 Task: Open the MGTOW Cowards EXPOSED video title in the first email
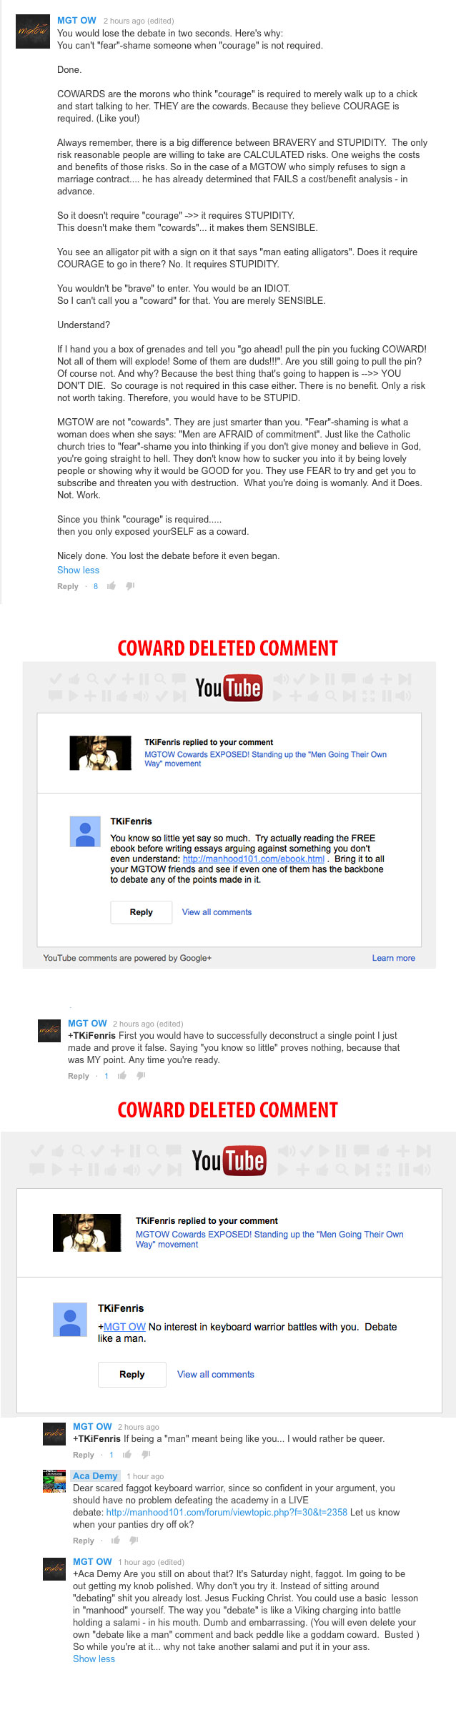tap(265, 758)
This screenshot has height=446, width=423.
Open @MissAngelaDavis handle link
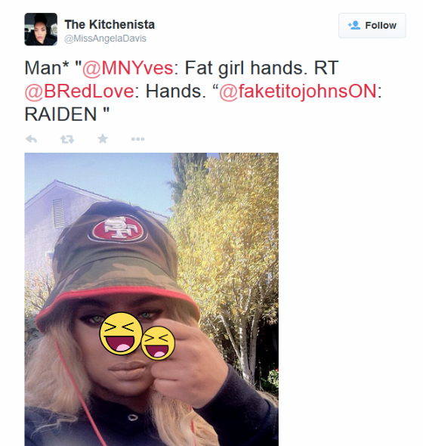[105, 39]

▸ **SHORT PROBLEM**: Reproduce word for word the portion of the rows that begins with the line containing "This screenshot has height=446, width=423." and runs through the final row, including both of these ends. Omit the pictures from your reproduction.

▸ **WRITTEN ANSWER**:
This screenshot has height=446, width=423.
Open @MissAngelaDavis handle link
[105, 39]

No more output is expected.